Doors: 19:30 / Start time: 20:00
Location: Spektrum Berlin
01 June, 2017
The XenoEntities Network would like to gather friend to watch the screening of film Funeral Parade of Roses and to pay homage to the Japanese director Toshio Matsumoto, one of the pioneers of sixties counter-cinema, video artist and critic, who just died the past month, April 12, 2017.
In the 1960s he started making experimental films and video art, influencing many other artists. His most acclaimed film is Funeral Parade of Roses (Bara no soretsu), a loose adaptation of Oedipus Rex set in the underground gay counterculture of 1960s Tokyo. The film will be preceded by the screening of White Hole, a hypnotic short Matsumoto directed ten years after. This short will send the spectator to Matsumoto's experimental cosmologies, carefully soothing our eyes before the bewildering and frantic images of Funeral Parade of Roses.
Toshio Matsumoto, White Hole (1979, 6′)
Toshio Matsumoto, Funeral Parade of Roses (1969, 107′)

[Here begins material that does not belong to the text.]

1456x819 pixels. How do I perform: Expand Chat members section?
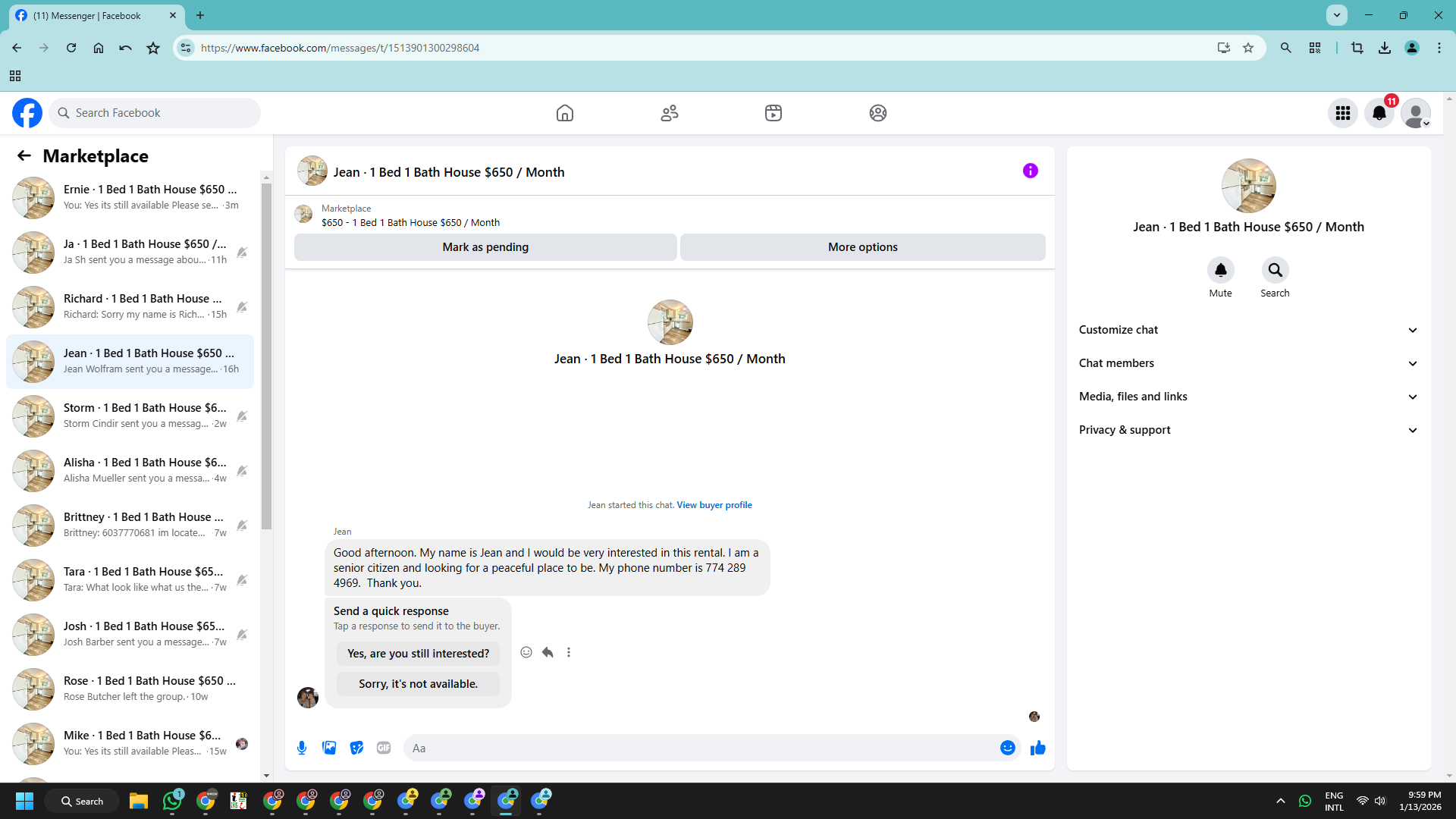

Director Toshio Matsumoto’s shattering, kaleidoscopic masterpiece is one of the most subversive and intoxicating films of the late 1960s: a headlong dive into a dazzling, unseen Tokyo night-world of drag queen bars and fabulous divas, fueled by booze, drugs, fuzz guitars, performance art and black mascara. Featuring breathtaking black-and-white cinematography by Tatsuo Suzuki, Funeral Parade of Roses offers a frank, openly erotic and unapologetic portrait of an underground community of drag queens. Whether laughing with drunken businessmen, eating ice cream with her girlfriends, or fighting in the streets with a local girl gang, Peter’s ravishing Eddie is something to behold. “She has bad manners, all she knows is coquetry,” complains her rival Leda – but in fact, Eddie’s bad manners are simply being too gorgeous for this world. Her stunning presence, in bell-bottom pants, black leather jacket and Brian Jones hair-do, is a direct threat to the social order, both in the Bar Genet and in the streets of Tokyo.
Program curated by Lou Drago, Pedro Marum, and Rita Macedo.